Concrètement, la “mesure fiscale d’urgence” mise en place de la Direction générale des Finances publiques et de l’Urssaf consiste à permettre aux entreprises, ou aux experts-comptables qui les représentent, de demander au service des impôts le report, sans pénalité, de tout ou partie de leurs cotisations salariales et de leurs impôts directs (acompte d’impôt sur les sociétés, cotisation foncière (CFE), cotisation sur la valeur ajoutée des entreprises (CVAE), taxes sur les salaires). Les organisations ayant déjà réglé leurs échéances Urssaf de mars pourront également s’opposer au prévélement SEPA auprès de leur banque en ligne, ou en demander le remboursement. Un modèle de demande est disponible sur le site internet de la Direction générale des Finances publiques.
Pour les travailleurs indépendants, l’échéance mensuelle du 20 mars ne sera pas prélevée, et il sera possible de moduler, à tout moment, le taux et les acomptes de prélèvement à la source. Ces démarches sont accessibles via leur espace en ligne sur le site impôts.gouv.fr. Ces reports pourront se transformer en annulation pure et simple, “au cas par cas, en fonction de la gravité de la situation dans laquelle se trouve l’entreprise”, selon le ministère de l’Économie. Les indépendants peuvent aussi demander, en complément, un ajustement de leur échéancier, des délais de paiement sans pénalité ni majoration, ainsi que l’intervention de l’action sociale pour la prise en charge partielle de leurs cotisations. Artisans et commerçants sont invités à faire les démarches via secu-independants.fr.
“La question du paiement effectif finira bien par se poser”
Pour Frédéric Douet, professeur de droit fiscal à l’université de Rouen Normandie, ces mesures vont “aider les chefs d’entreprises, mais seulement de façon temporaire… Ainsi, la question du paiement effectif finira bien par se poser”. Ainsi, selon l’expert, de nombreux chefs d’entreprise pourraient se retrouver en difficulté une fois le confinement terminé et le temps de la reprise d’activité venu.
“Il ne s’agit pas d’une suppression des charges fiscales, mais d’un simple report, un décalage dans le temps des paiements. C’est en fait comme si on reculait pour mieux sauter. Une fois l’épidémie et la crise sanitaire terminée, les entreprises devront payer ce qu’elles n’ont pas payé et dont elles sont redevables… Reste donc à savoir quand les sommes redeviendront exigibles : si cela se situe juste à la fin de la période de confinement, les organisations feront face à une impasse”, observe Frédéric Douet. Selon l’expert en droit fiscal, le retour à la normale devra donc être “décalé à une date ultérieure, suffisamment éloignée”.

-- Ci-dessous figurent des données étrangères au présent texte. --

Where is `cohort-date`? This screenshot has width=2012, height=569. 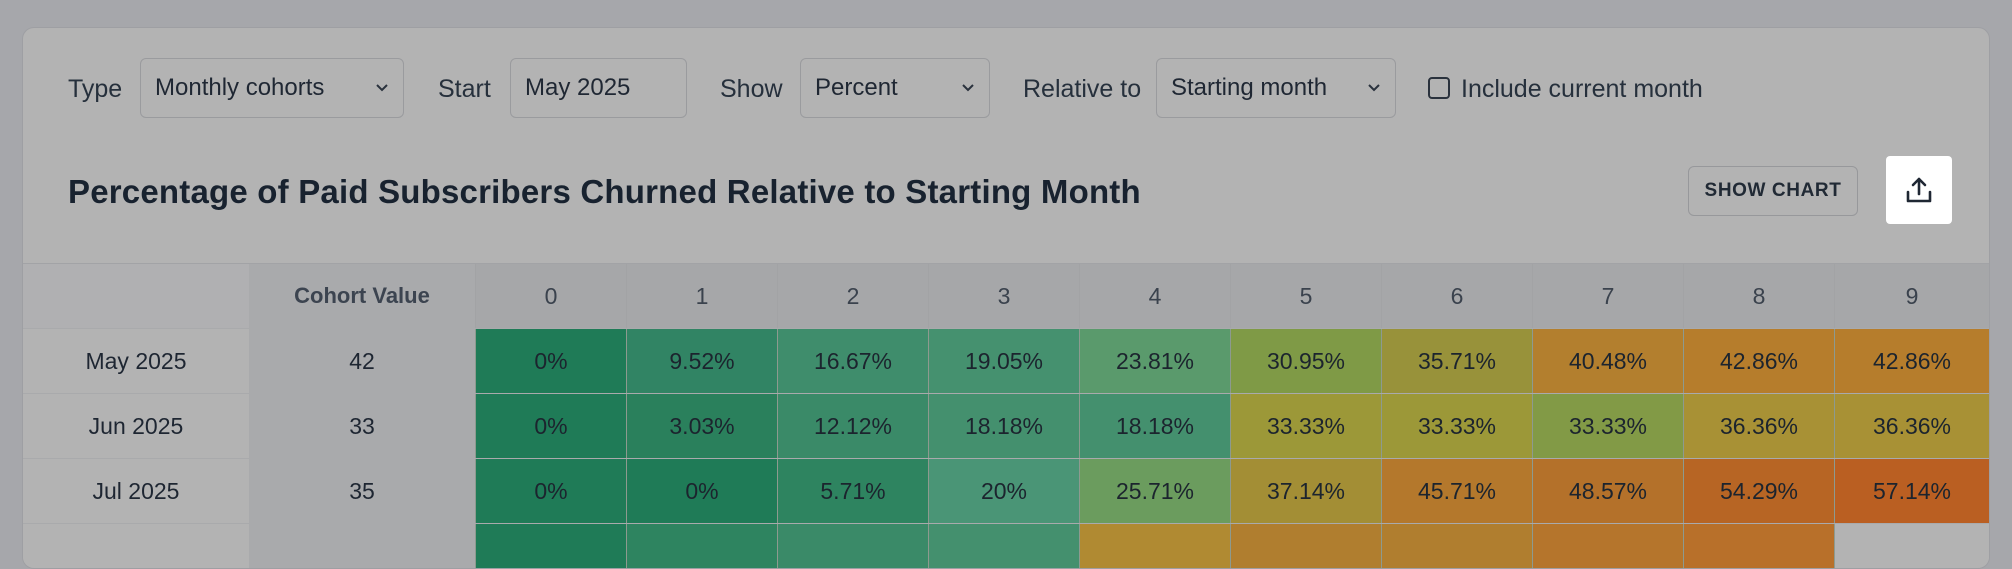
cohort-date is located at coordinates (136, 546).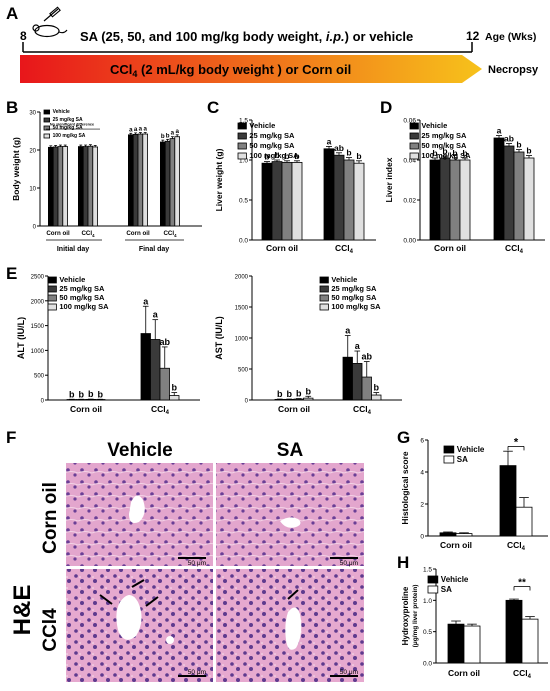  What do you see at coordinates (290, 626) in the screenshot?
I see `histology-ccl4-sa: 50 μm` at bounding box center [290, 626].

“Si ce n’est pas le cas, les sommes dues précédemment s’ajouteront à celles dues durant la période postérieure au confinement. En fonction de la façon dont se passera la reprise de leur activité, un certain nombre d’entreprises, qu’elles soient soumises à l’impôt sur les sociétés ou à celui sur le revenu, feront probablement face à des problèmes de trésorerie. En particulier les TPE-PME”, prévient Frédéric Douet.
La solution ? “À l’égard des entreprises qui ont des difficultés de trésorerie, prévoir que les sommes ne soient pas exigibles en totalité, mais que leur paiement pourra être étalé sur plusieurs mois.”